He sidled up next to me as I paid the bill. He was short and fit looking, about 55 with balding cropped grey hair; a dark green "I am making a statement" sort of casual, but expensive t-shirt. He had been sitting outside on the verandah with a tall skinny guy and a slightly older lady at the birth place of our nation, as it says on the sign entering Tenterfield.
 
"Are you Barnaby?" he said out the side of his mouth in a sotto voce way to my left ear whilst my credit card did its magic on the Thai curry and rice. "Yes" I said with a smile ready for an informal engagement with a happy constituent. He said, well actually I can not say what he said, but in translation, it’s four words starting with "You're a", then an active verb in old Saxon English rhyming with fire trucking and finishing with another old Saxon English informal gynealogical term.
 
Generally I am good at the bon mot but he had me on the ropes so what was my reply. "So are you". How pathetic. Is that as good as I could do? "But you do not know me”, was his reply. Now there he had a point, and he counted with “but I know you and you are a.”, and we know what comes next.
 
My wife was starting to stare toward the counter and the good lady across the till who had my card and a pen to sign the docket was looking slightly perplexed and a little anxious.
 
I counter punched, I thought, by instantaneously reasoning that obviously I was worst dressed but far more intelligent and my sophist’s instincts would impale my interlocutor with logic. "Why do you say that?" I said glaring over my left shoulder. His reply, "Because you are.” Well that would have been the reply wouldn't it. "Well so are you" I said. Damn repetition and lack of new material always means you’re lacking depth in your argument. 
 
He had taken a pace or two back and was revelling in my confused discomfort. I think he and his retinue had been drinking a beer, most definitely an imported one to match his "I am 55, wish I was 25 mutton dressed up as lamb t-shirt".
 
In my distant past life as a bouncer at a pub 250km down the road this was generally the part where I would win the argument, but alas I knew and he knew that the consequences of "real action" would not be appreciated by my colleague Tony Abbott and would once more have me returned to a pastoral lifestyle, after a brief court appearance.

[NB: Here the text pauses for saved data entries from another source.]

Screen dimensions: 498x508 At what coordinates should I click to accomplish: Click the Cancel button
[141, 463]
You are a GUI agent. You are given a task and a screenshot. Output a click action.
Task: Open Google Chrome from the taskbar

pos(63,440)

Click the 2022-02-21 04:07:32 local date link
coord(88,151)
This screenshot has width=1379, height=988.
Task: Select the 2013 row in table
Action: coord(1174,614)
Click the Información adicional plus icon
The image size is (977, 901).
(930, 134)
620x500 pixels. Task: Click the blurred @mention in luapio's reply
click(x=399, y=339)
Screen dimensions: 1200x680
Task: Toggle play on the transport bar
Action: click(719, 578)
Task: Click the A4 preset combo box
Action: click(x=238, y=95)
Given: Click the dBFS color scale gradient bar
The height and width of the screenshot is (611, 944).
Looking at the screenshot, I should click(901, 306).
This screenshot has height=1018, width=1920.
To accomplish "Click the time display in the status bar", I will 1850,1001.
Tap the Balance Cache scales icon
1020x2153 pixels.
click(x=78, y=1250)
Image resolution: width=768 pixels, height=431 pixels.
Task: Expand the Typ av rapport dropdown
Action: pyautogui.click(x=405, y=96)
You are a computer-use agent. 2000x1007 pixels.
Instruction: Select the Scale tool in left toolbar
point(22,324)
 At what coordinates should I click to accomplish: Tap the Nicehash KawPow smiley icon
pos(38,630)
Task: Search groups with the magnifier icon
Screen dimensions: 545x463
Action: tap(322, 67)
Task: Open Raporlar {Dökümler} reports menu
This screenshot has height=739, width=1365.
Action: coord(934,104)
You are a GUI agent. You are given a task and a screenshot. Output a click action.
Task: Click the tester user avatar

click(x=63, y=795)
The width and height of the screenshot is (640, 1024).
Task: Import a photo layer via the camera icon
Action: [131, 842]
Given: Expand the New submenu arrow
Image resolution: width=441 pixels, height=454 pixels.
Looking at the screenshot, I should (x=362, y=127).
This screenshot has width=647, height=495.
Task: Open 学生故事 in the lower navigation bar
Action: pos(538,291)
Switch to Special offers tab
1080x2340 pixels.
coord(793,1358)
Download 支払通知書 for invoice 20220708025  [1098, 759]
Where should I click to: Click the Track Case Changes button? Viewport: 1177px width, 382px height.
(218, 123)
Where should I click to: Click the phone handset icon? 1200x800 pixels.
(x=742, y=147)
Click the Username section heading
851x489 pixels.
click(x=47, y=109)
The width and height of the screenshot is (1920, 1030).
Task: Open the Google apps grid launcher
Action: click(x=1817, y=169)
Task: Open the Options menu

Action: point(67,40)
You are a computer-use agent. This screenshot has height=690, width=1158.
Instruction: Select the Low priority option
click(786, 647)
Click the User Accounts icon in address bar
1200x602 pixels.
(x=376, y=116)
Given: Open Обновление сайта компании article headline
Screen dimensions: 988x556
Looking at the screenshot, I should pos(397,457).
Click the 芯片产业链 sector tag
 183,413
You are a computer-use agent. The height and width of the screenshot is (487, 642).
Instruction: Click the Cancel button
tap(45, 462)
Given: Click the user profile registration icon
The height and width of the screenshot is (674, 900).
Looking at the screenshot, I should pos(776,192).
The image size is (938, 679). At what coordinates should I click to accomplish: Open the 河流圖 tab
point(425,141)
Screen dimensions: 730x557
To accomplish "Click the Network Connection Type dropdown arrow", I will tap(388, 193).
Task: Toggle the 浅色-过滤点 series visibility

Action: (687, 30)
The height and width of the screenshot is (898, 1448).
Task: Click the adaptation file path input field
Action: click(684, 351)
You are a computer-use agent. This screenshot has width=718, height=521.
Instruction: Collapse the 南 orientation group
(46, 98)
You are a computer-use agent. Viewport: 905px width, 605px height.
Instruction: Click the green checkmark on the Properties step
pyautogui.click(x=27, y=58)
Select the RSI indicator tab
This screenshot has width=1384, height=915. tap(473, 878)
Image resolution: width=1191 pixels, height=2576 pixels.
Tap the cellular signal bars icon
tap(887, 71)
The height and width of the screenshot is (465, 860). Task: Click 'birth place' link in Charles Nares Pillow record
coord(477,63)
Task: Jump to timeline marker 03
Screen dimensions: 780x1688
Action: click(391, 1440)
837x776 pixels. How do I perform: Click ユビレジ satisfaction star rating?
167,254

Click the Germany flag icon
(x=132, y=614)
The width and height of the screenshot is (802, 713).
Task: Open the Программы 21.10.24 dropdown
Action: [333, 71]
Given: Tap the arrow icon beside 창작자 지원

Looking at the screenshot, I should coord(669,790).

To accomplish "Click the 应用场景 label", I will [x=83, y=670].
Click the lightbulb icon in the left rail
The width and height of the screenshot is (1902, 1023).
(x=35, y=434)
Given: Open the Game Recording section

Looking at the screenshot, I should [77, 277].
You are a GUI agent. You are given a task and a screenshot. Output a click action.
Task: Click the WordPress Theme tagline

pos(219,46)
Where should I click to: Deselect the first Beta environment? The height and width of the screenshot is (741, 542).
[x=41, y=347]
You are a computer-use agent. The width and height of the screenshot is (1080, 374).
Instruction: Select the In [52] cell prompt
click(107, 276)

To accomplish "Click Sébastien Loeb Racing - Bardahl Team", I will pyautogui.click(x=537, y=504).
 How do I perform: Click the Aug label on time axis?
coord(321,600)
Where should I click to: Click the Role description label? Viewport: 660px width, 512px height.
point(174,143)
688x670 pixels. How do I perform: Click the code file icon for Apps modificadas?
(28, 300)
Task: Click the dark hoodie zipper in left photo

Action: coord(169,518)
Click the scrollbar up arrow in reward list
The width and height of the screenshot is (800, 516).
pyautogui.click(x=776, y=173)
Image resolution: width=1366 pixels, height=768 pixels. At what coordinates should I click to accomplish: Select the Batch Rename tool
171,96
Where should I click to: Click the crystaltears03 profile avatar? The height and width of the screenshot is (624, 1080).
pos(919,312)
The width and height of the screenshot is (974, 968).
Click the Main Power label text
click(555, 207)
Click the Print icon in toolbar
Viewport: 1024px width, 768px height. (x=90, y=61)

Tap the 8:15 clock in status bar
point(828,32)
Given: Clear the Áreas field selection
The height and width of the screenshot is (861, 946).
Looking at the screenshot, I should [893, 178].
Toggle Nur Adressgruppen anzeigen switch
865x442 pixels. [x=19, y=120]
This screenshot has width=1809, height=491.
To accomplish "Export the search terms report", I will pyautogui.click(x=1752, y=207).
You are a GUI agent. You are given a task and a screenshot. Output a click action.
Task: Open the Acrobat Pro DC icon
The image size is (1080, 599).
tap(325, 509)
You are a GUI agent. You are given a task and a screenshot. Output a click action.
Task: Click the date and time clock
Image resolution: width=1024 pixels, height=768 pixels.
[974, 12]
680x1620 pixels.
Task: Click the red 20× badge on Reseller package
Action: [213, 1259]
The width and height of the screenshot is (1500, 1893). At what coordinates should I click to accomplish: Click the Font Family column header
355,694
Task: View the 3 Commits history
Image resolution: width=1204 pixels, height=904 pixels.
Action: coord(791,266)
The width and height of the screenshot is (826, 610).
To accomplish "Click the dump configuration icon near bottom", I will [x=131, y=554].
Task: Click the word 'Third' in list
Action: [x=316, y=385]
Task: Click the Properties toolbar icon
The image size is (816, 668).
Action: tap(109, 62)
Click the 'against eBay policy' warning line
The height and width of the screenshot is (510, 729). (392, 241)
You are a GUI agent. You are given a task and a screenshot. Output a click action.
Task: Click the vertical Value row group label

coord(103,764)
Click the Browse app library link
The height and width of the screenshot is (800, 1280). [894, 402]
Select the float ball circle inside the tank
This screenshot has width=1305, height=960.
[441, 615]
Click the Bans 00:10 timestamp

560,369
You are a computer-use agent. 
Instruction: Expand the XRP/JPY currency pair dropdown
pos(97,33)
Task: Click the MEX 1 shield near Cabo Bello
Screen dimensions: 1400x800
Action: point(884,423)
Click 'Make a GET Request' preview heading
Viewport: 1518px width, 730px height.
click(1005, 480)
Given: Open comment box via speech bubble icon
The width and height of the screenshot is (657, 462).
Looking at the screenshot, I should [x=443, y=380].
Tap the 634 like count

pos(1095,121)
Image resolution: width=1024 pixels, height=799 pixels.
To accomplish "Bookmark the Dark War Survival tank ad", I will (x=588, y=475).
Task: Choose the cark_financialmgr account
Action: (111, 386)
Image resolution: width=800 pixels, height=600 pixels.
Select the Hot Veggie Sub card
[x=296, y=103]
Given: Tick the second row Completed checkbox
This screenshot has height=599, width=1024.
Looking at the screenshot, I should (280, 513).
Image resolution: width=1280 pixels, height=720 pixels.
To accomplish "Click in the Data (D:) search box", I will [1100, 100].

There is something in the male primal instinct that at times we tend to forfeit everything for an absurd moment of retribution or self affirmation. Like a businessman that states that he would give up everything just to put on a Wallaby’s jersey and run on for Australia. I could have been the champ. This could have been part of my repertoire in those ridiculous testosterone driven conversations that blokes have when they run out of things to talk about.
 
I was dreading the L'esprit del'escalier, those wonderful one- liners that come to mind in the car when the perpetrator is long gone. I had to say something and say it now or it would torment me for the rest of my day. "You would have to be a dead set fool to come up to a person in a restaurant", that word that now seemed a little overdone for the current situation, “and say what you just said to me". That was it. That was the best I could deliver. I had been neutered by my public office and the decorum that it therefore insisted. I was not to walk out as Clint Eastwood but more like Derek Zoolander.
 
I had to relive the experience and ignominy as my wife asked for a blow by blow description in the car as I sullenly drove south. The winner of an encounter such as this is the person who forgets about it first. Unfortunately, I think he might have won again. The joys and trimmings of public office.